David Dunkle


David Hosbrook Dunkle was a paleontologist associated with the Cleveland Museum of Natural History and the National Museum of Natural History. His research and published works focused mainly on fish fossils. The genus Dunkleosteus is named in his honor.

Biography

Dunkle was born in Winnipeg, Manitoba, and grew up in Indiana, United States. He attended the University of Kansas and Harvard University. At Harvard, he studied under Alfred Romer and obtained his PhD in 1939. Afterward, he worked at the Cleveland Museum of Natural History, where he studied and published papers about arthrodires from the Cleveland area. He also led two trips to the west to bolster the museum's collection of fossils in the 1940s.

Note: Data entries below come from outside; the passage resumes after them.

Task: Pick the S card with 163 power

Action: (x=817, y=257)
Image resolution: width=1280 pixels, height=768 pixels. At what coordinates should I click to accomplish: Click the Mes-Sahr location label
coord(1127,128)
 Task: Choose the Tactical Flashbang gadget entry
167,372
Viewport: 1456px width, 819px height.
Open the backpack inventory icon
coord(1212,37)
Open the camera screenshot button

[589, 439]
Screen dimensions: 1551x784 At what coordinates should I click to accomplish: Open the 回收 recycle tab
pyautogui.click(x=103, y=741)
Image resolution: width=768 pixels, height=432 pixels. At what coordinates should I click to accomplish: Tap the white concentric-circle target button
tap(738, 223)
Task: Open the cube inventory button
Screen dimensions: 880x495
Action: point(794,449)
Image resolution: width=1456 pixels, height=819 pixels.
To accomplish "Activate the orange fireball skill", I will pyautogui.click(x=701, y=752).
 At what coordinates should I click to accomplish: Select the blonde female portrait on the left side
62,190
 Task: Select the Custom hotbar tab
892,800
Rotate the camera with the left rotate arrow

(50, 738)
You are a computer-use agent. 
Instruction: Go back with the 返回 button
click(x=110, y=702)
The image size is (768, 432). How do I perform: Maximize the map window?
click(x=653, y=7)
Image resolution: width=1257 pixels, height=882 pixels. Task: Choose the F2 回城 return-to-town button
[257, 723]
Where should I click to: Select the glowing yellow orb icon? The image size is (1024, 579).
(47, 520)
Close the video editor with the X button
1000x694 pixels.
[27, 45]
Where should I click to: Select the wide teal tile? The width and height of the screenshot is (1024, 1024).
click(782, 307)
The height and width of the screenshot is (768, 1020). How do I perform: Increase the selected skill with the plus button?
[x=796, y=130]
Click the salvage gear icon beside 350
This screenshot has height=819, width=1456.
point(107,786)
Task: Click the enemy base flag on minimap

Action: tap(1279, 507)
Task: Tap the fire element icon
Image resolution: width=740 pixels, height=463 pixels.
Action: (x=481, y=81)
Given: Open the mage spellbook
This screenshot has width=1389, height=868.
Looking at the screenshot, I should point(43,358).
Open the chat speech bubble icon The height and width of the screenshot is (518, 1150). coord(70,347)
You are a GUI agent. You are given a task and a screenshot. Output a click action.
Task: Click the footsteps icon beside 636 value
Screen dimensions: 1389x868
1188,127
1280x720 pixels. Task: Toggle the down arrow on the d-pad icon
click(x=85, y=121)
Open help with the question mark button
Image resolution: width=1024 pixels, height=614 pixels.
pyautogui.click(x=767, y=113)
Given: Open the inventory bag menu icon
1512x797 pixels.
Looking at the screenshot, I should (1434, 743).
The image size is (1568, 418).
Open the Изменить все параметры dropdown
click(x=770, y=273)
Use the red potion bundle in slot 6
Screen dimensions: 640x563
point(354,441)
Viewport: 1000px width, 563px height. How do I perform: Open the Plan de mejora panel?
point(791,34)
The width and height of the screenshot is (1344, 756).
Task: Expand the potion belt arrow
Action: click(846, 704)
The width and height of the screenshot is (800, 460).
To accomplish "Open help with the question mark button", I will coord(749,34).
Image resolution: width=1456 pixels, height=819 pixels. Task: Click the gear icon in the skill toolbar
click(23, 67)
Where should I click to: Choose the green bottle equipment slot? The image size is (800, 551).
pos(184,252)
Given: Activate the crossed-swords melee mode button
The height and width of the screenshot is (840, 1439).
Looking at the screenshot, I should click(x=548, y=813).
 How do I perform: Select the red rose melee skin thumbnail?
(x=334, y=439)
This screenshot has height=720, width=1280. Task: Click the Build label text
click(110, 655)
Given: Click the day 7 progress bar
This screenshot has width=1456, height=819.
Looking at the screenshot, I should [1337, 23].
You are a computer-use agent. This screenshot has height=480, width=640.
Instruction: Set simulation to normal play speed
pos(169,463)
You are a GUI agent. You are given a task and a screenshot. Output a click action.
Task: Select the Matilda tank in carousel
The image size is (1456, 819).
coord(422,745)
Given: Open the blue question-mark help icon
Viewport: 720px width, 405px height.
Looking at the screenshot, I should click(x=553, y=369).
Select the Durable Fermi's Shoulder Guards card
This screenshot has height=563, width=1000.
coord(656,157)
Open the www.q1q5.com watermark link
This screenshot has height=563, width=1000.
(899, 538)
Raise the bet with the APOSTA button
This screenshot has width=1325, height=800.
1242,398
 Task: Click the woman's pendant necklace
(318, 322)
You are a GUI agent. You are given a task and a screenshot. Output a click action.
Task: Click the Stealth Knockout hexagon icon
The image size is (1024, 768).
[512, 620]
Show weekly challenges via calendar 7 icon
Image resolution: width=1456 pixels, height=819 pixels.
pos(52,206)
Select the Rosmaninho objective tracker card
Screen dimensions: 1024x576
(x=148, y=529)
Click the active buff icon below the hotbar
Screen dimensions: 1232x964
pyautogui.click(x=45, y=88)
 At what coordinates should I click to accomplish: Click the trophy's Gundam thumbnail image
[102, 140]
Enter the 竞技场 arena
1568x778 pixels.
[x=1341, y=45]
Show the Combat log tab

A notable object he collected for the museum was CMNH 7541, a dinosaur skull upon which the controversial Nanotyrannus genus is based on. After Dunkle collected the skull in 1942, Charles W. Gilmore described the genus in 1946, classifying it as a new species in the tyrannosaur genus Gorgosaurus.
Dunkle left the CMNH in 1946 to work as a vertebrate paleontologist at the National Museum of Natural History, although he continued working with the CMNH and returned in the 1960s to advise the museum on an operation salvaging fossils from Interstate 71. He left the National Museum in March 1968, and worked at the CMNH until he retired in 1975. After retirement, he moved to Virginia. He died in Tappahannock on January 3, 1984.

Legacy

Through his lifetime, Dunkle published around fifty papers that mostly deal with the fossils of fish. The genus Dunkleosteus was named after him while still working at the CMNH, then as curator of vertebrate paleontology, in 1956.